• **WORK INSTRUCTIONS**: Edit the items from the start through the line containing "Action: 135,30", replacing "gallery" with "album" and leaving everything else unchanged. Omit the pictures from your answer.

• **PROVIDED MATERIAL**:

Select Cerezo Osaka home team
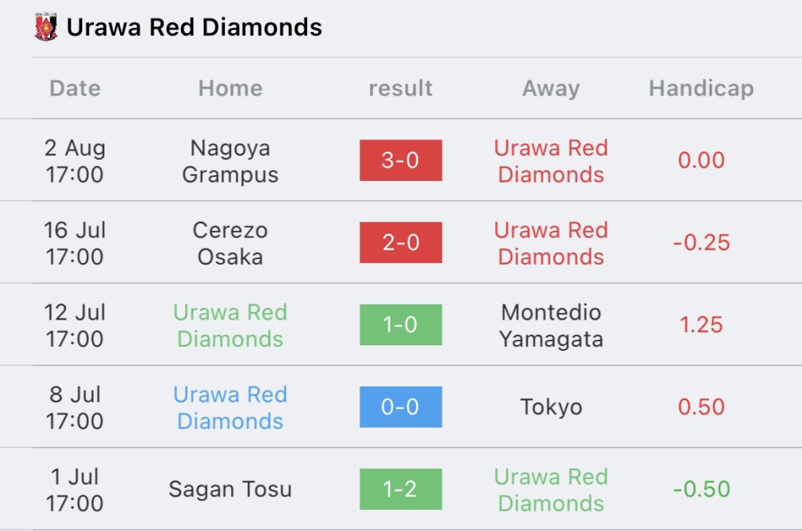 [230, 243]
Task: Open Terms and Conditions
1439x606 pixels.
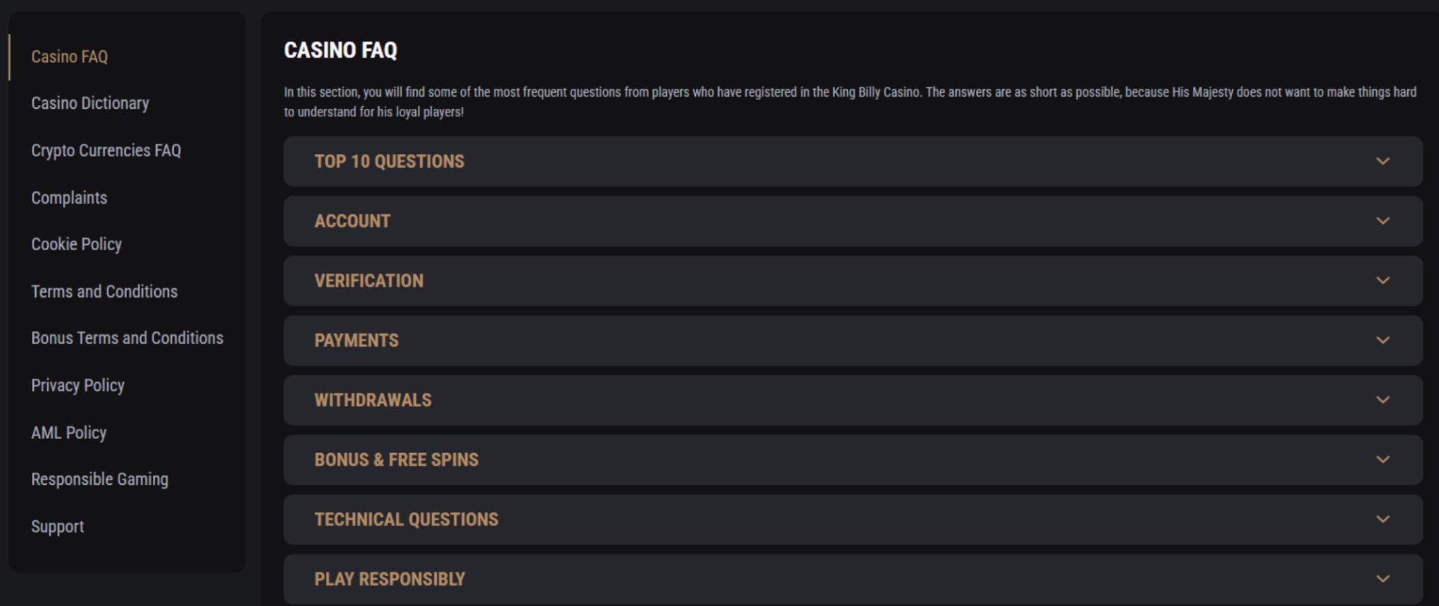Action: point(104,292)
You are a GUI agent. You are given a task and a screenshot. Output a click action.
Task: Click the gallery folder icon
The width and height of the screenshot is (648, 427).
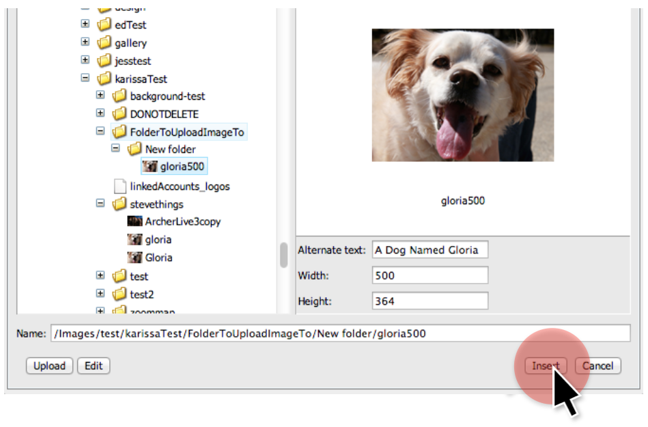pos(104,43)
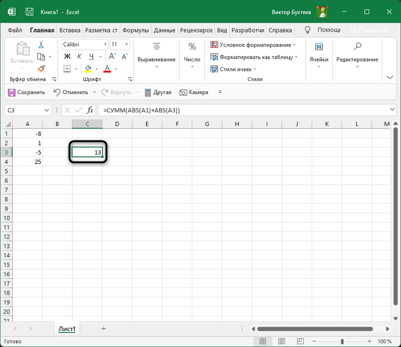
Task: Switch to the Формулы tab
Action: 135,30
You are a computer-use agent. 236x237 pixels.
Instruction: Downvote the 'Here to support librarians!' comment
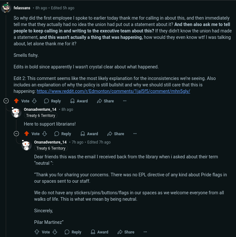point(45,134)
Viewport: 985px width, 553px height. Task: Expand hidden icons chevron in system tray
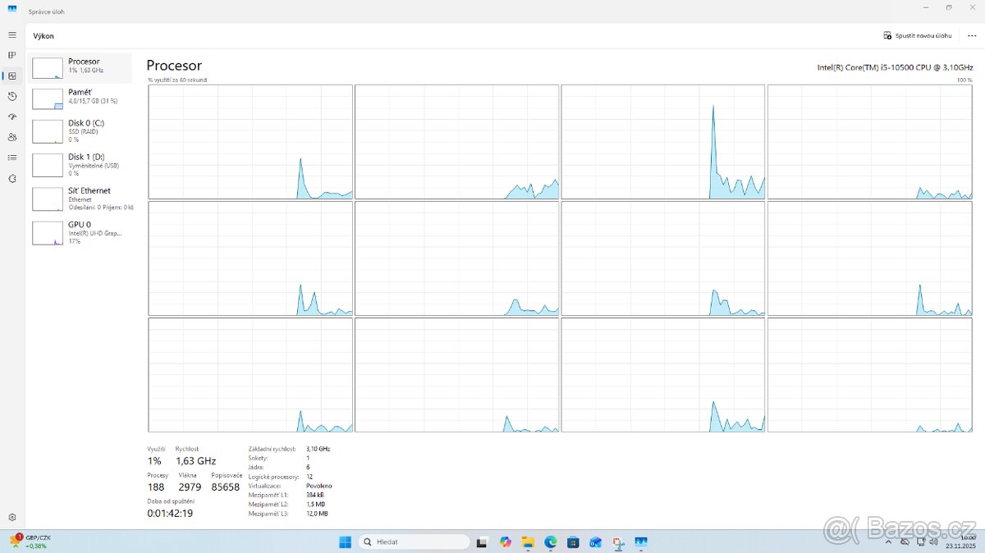[889, 542]
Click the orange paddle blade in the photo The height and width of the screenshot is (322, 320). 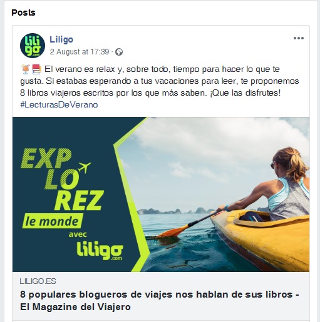(x=174, y=232)
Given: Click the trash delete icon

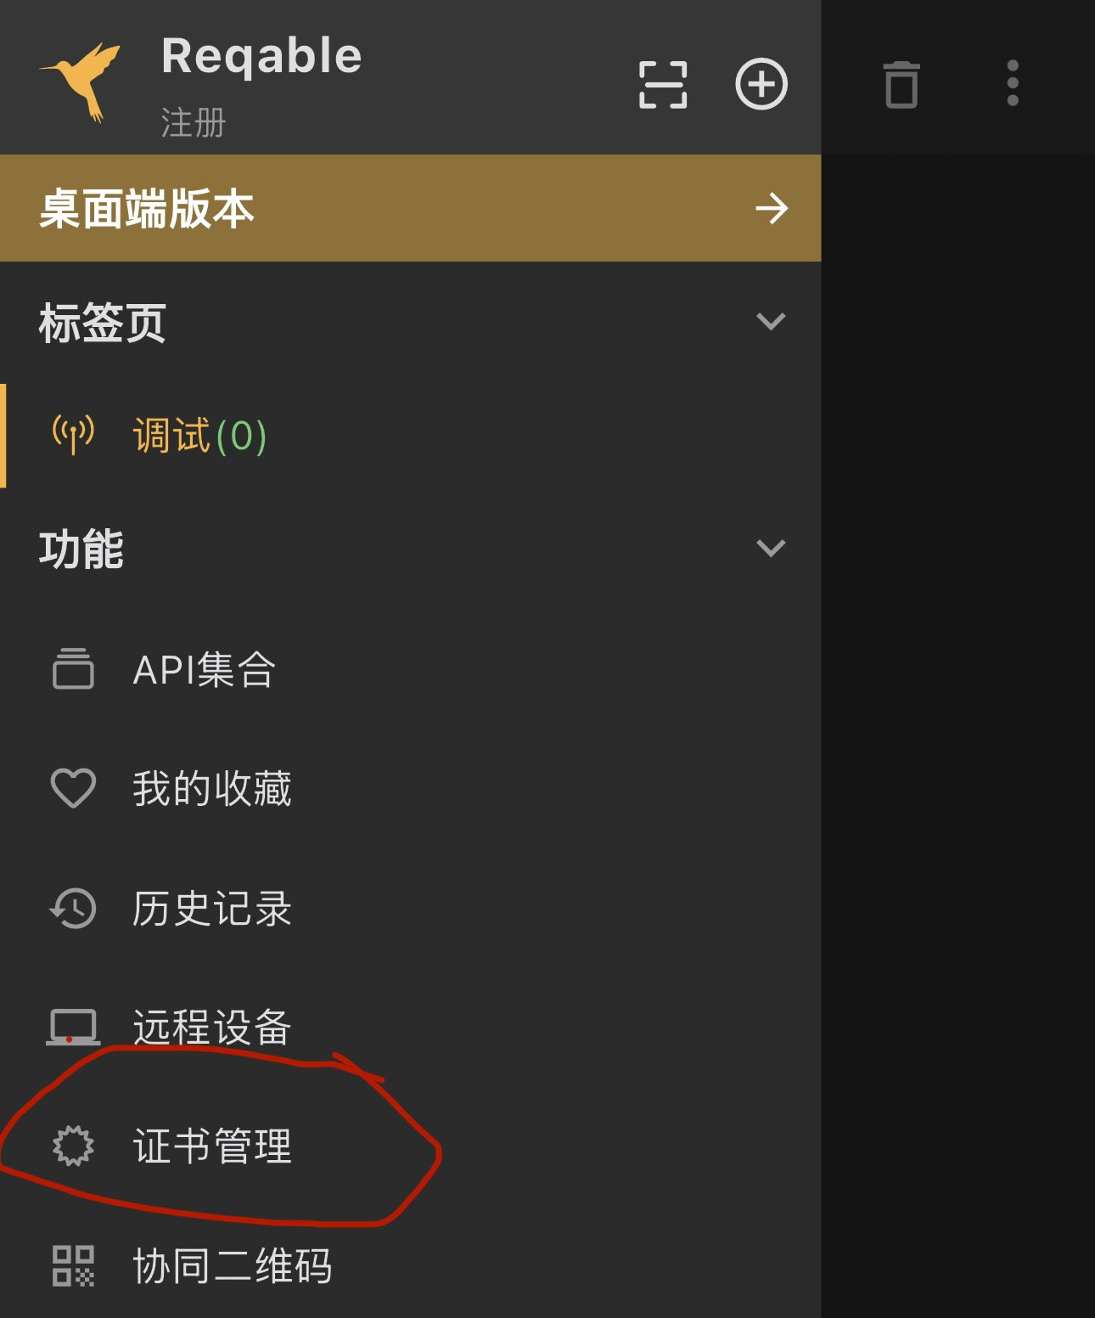Looking at the screenshot, I should pyautogui.click(x=901, y=84).
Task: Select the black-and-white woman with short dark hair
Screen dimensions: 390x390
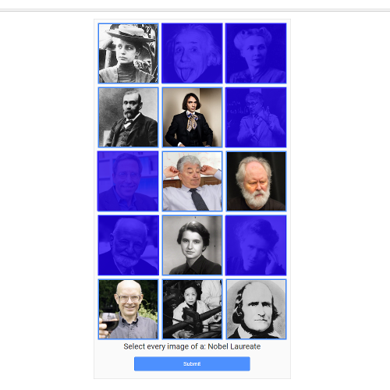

• **RESULT BELOW**:
Select Cerezo Osaka home team
 [230, 243]
Task: Open Terms and Conditions
1439x606 pixels.
Action: point(104,292)
You are a GUI agent. You are given a task and a screenshot. Output a click action.
Task: Click the album folder icon
The width and height of the screenshot is (648, 427).
pos(104,43)
Task: Switch to the Формулы tab
Action: 135,30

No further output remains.